Word for word, return the lines below from the first through the line that has "Task: Click the 查询 button", dropping the pictures.
### Supplied records ###
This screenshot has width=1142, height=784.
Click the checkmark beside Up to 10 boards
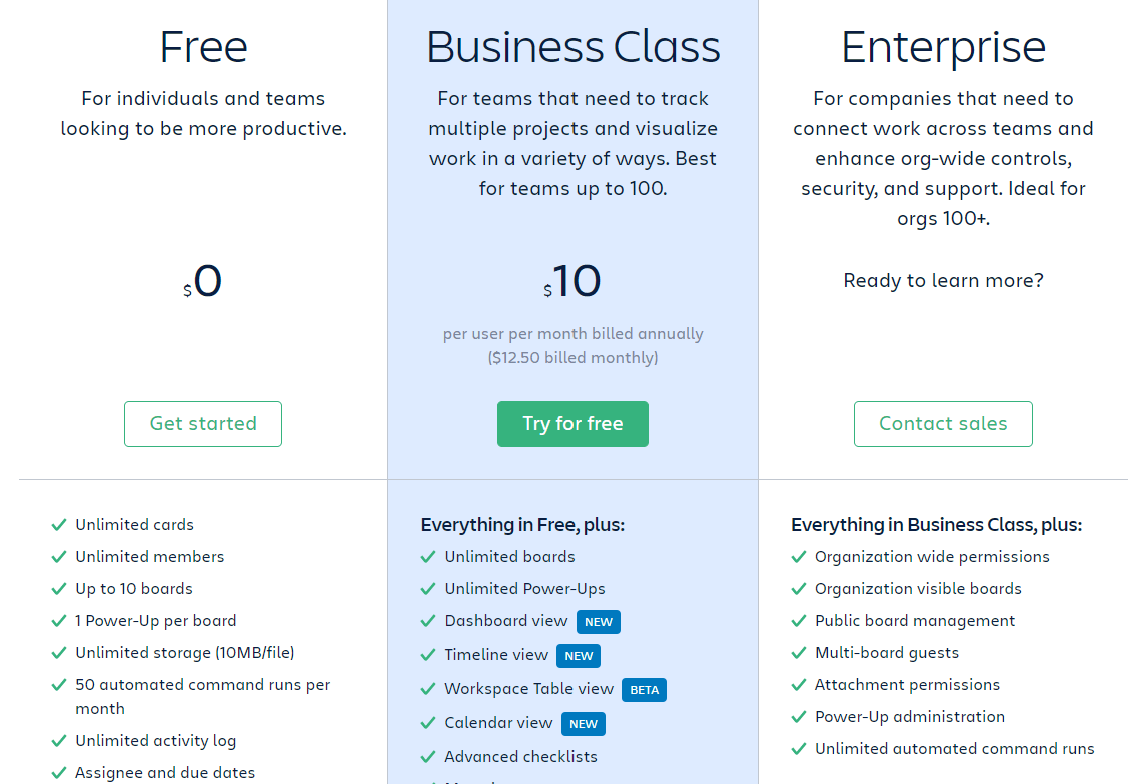[58, 589]
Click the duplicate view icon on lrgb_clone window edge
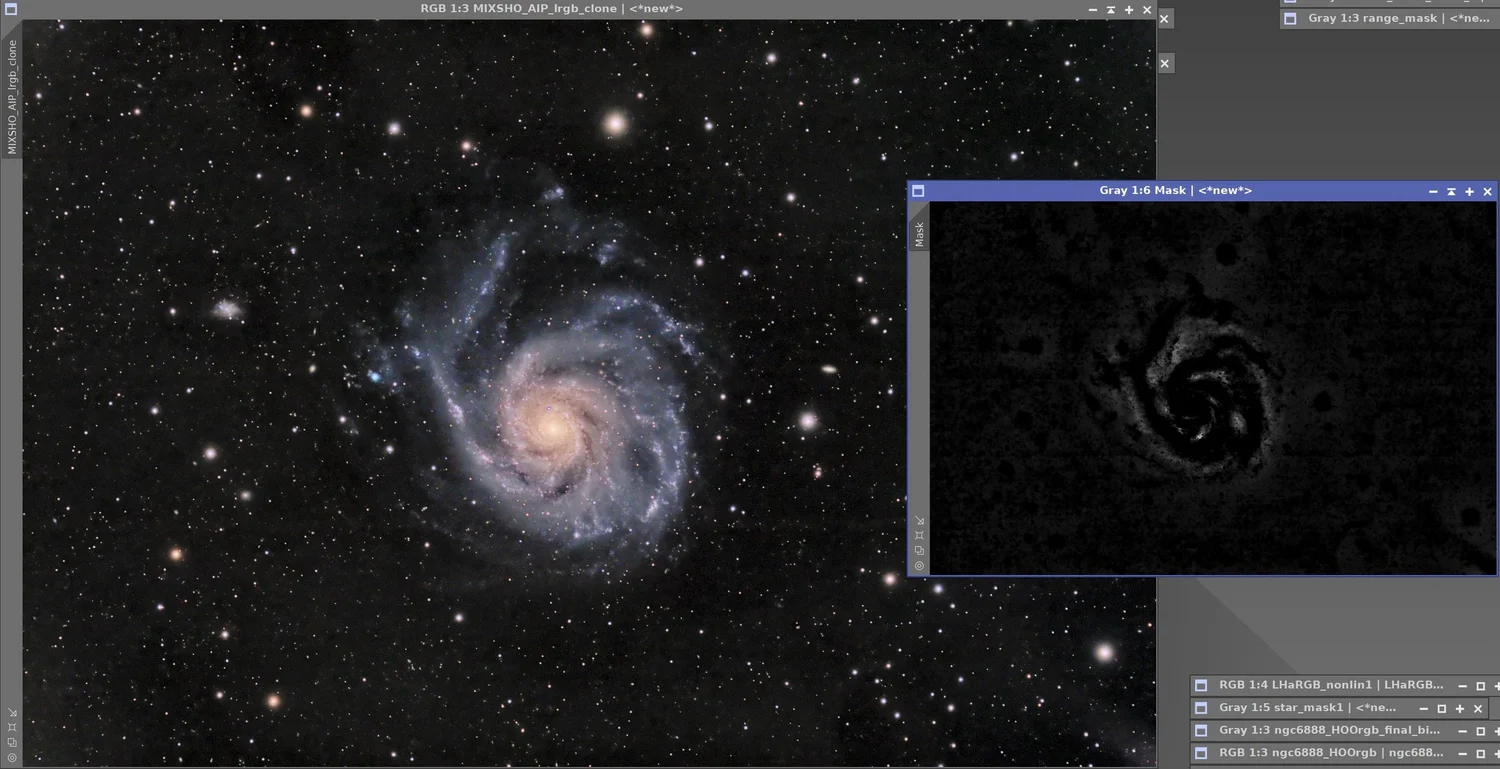The height and width of the screenshot is (769, 1500). pyautogui.click(x=13, y=743)
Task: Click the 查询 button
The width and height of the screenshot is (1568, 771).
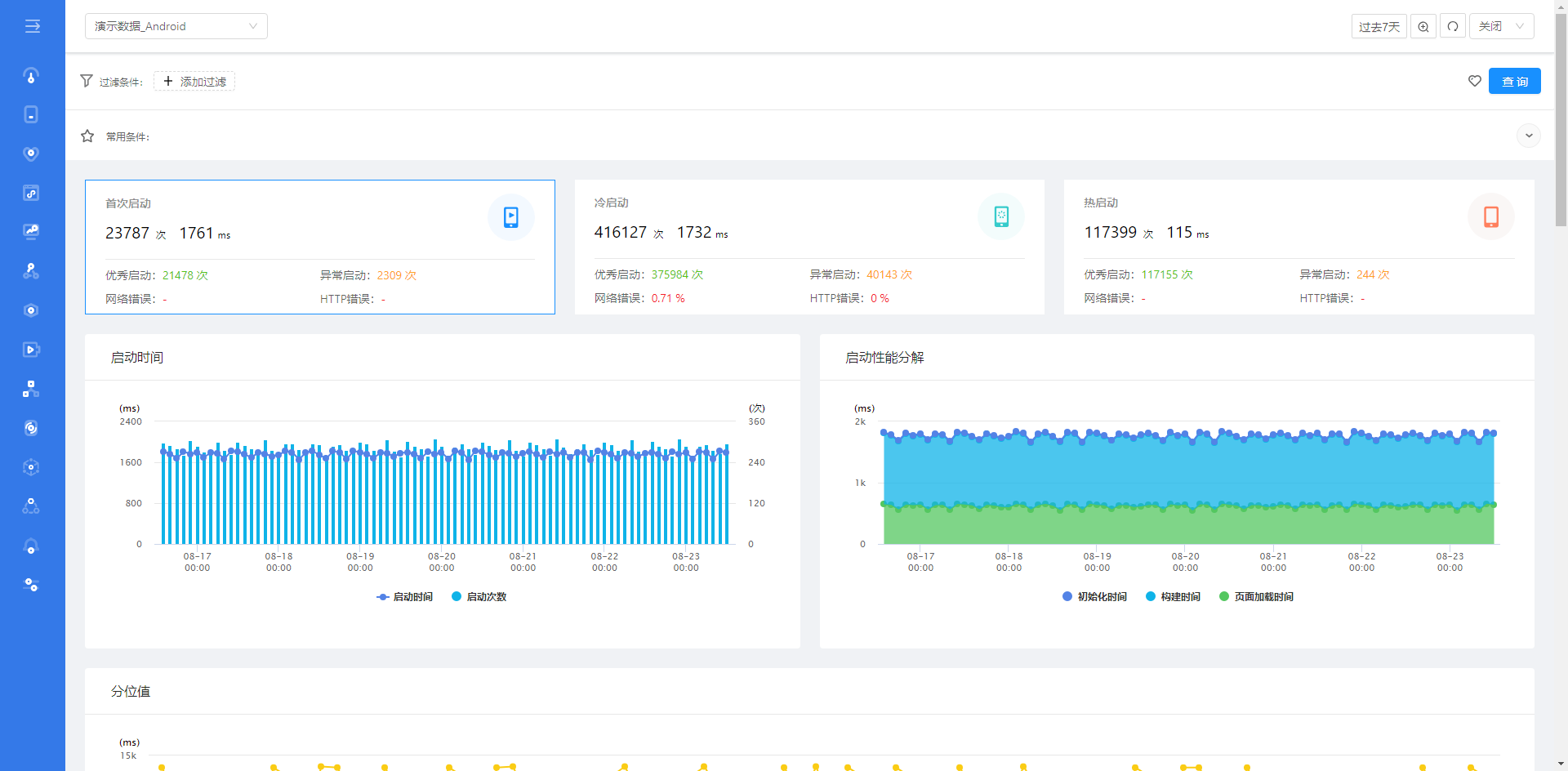Action: pyautogui.click(x=1514, y=81)
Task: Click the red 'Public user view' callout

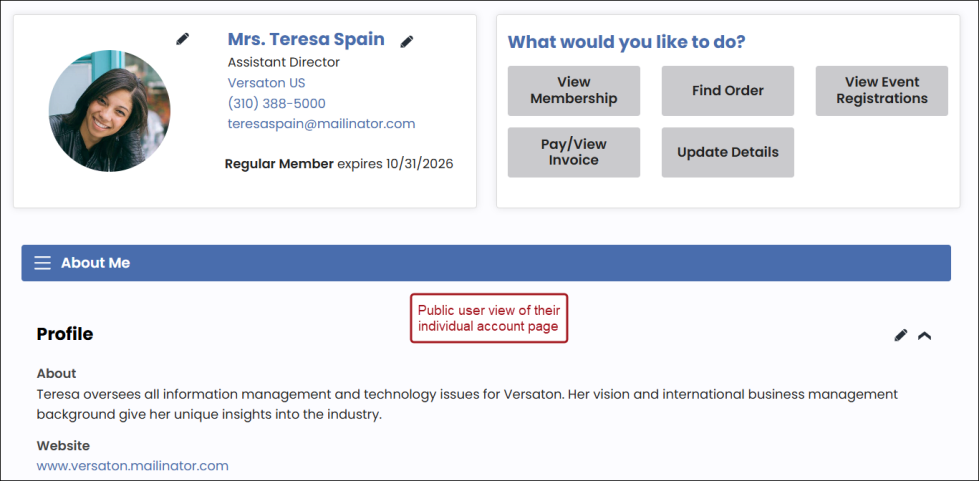Action: coord(489,318)
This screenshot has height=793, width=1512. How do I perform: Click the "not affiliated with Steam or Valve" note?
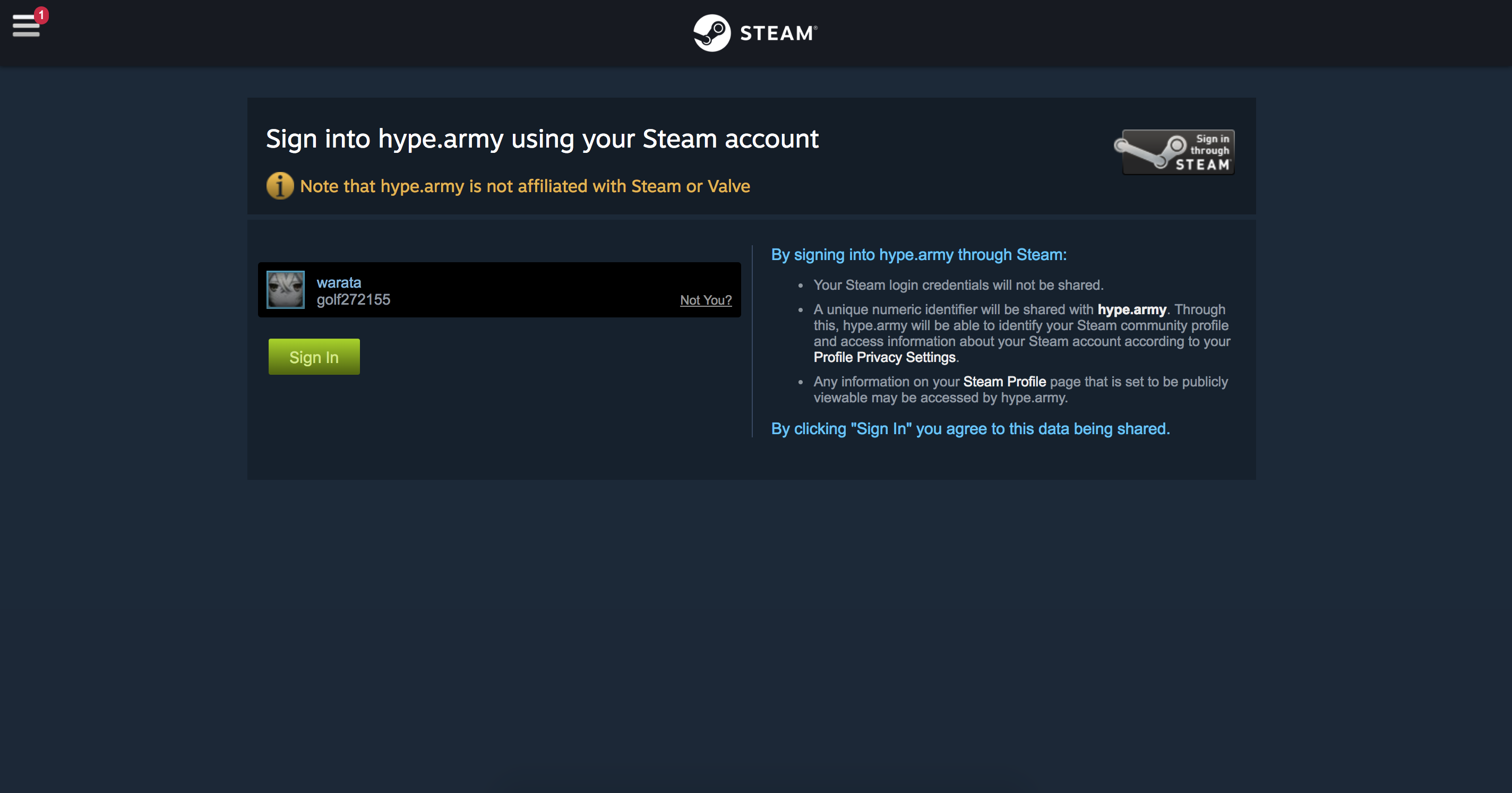(x=525, y=186)
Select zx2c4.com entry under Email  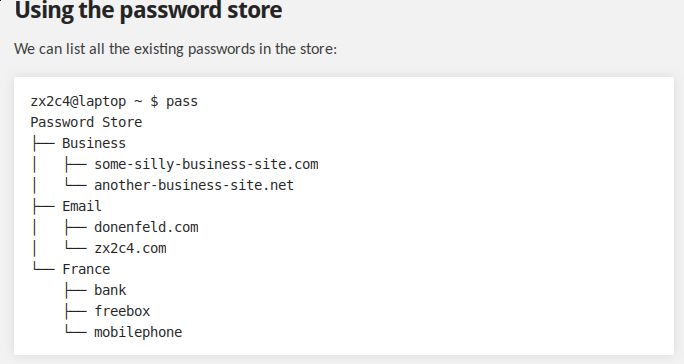tap(130, 248)
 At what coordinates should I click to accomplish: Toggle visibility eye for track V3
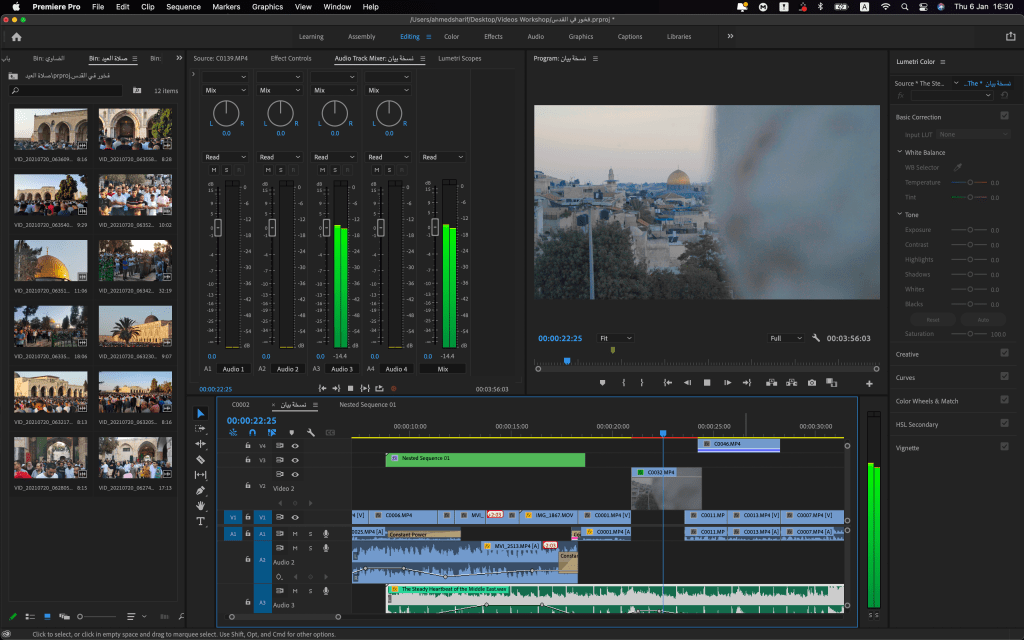(295, 460)
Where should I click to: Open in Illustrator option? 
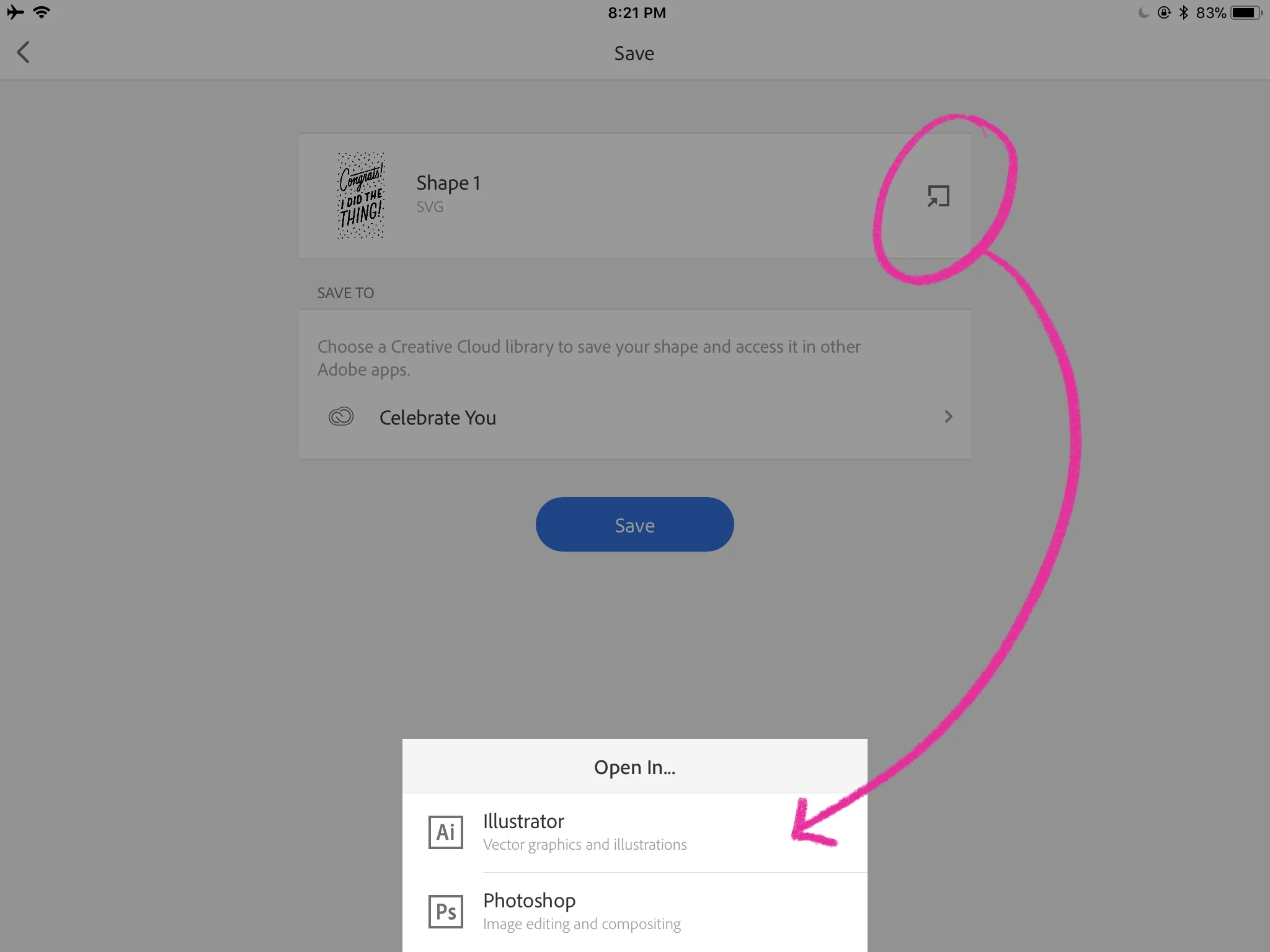[635, 832]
###
| Solution to this exercise |
This screenshot has width=1142, height=784.
Click the checkmark beside Up to 10 boards
[58, 589]
Click the duplicate view icon on lrgb_clone window edge
The height and width of the screenshot is (769, 1500). pyautogui.click(x=13, y=743)
Task: Click the 查询 button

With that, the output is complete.